Action item
What is the count of lines below that include "Select"? Reply with nothing else.

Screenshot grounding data

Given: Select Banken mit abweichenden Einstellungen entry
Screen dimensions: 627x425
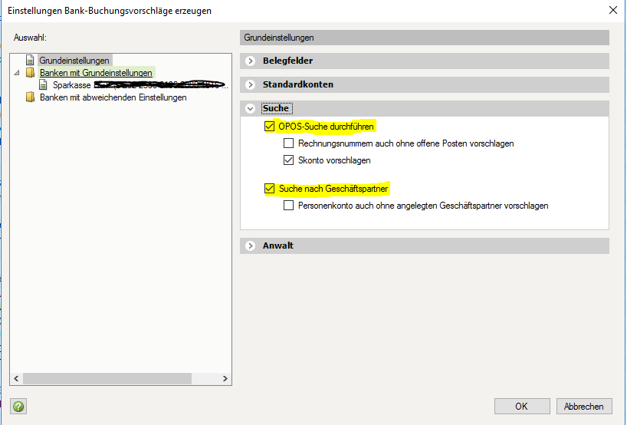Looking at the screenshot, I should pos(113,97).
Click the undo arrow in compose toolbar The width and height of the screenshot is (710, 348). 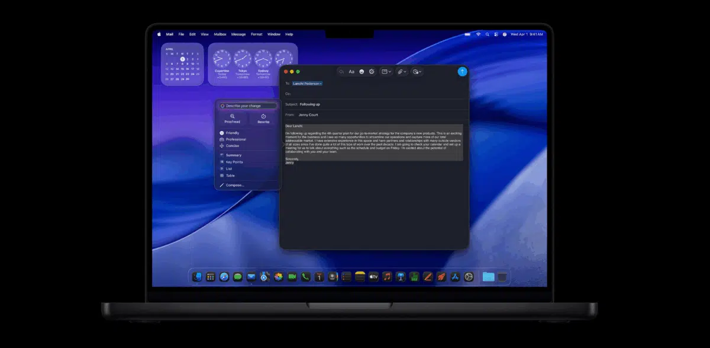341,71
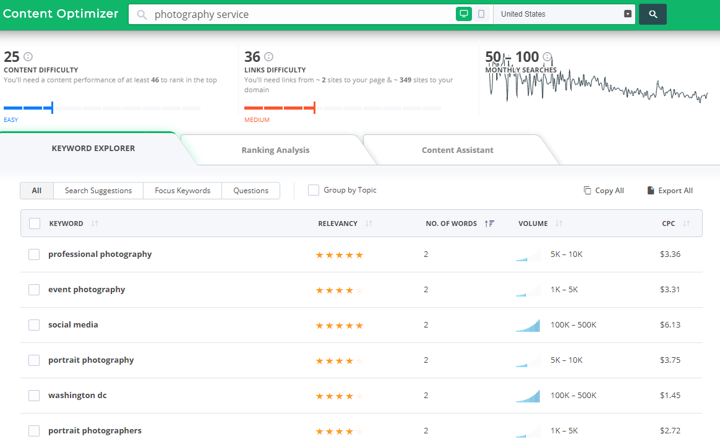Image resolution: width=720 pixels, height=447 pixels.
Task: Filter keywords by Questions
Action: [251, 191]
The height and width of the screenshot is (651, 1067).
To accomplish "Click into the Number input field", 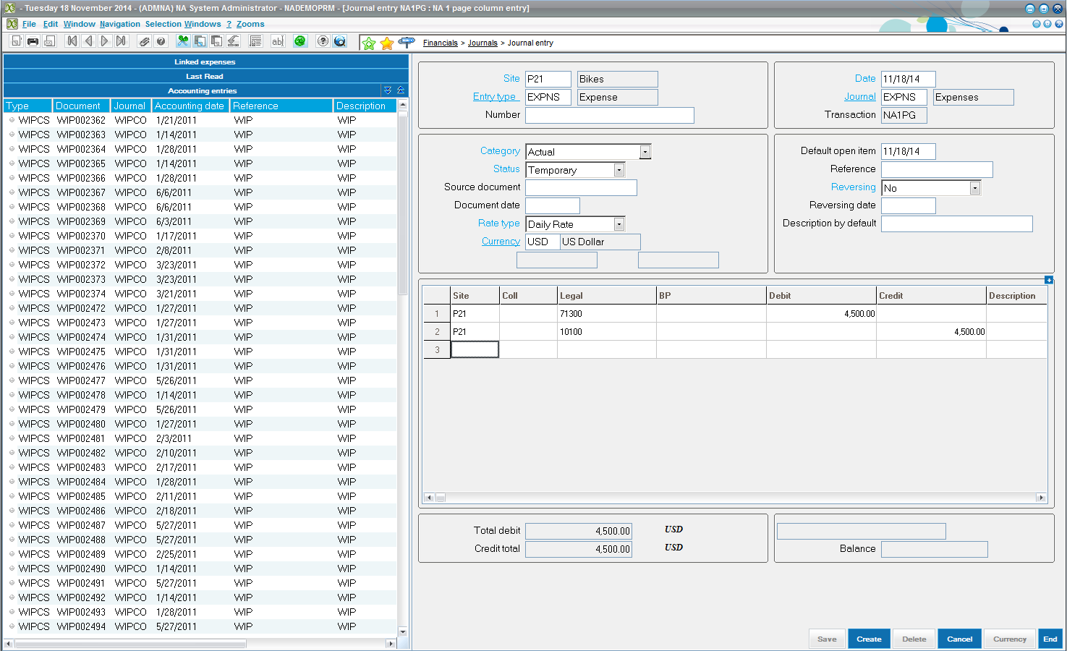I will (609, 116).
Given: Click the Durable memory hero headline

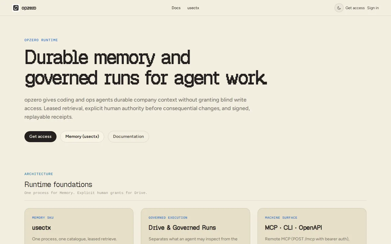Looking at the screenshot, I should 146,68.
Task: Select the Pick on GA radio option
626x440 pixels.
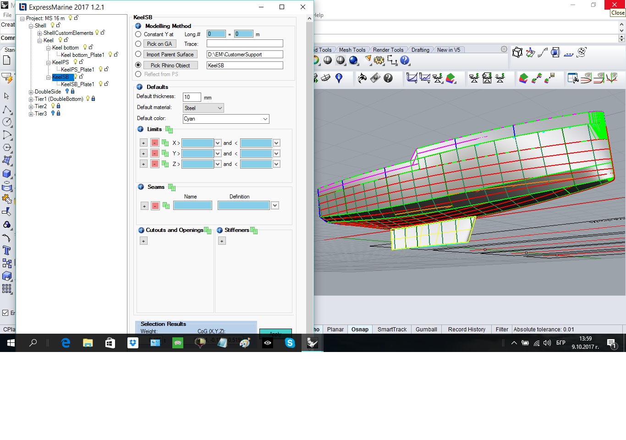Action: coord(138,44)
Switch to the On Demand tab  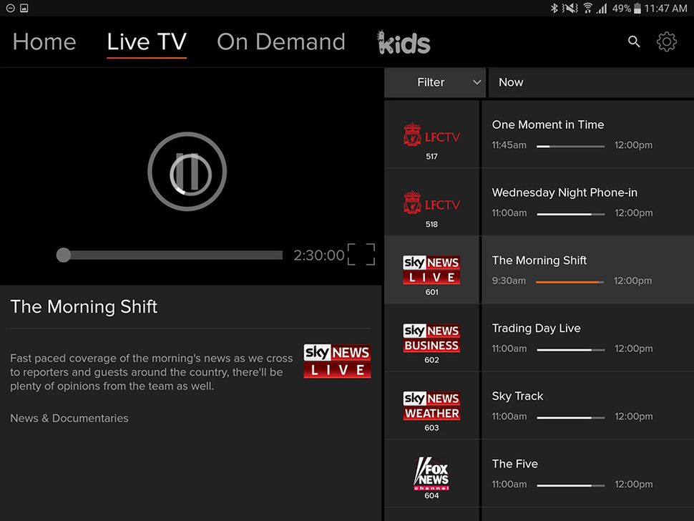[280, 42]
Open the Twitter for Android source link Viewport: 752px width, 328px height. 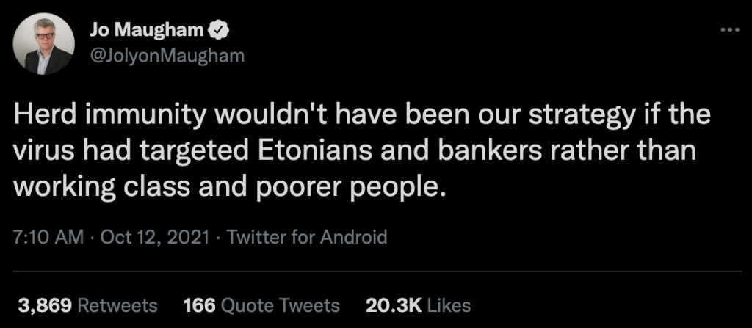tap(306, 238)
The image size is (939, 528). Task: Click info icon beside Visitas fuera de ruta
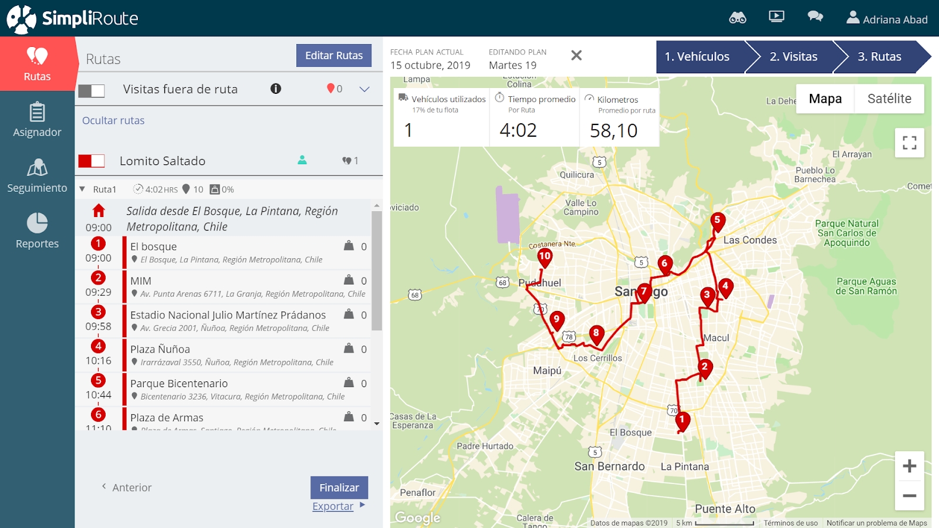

Response box
2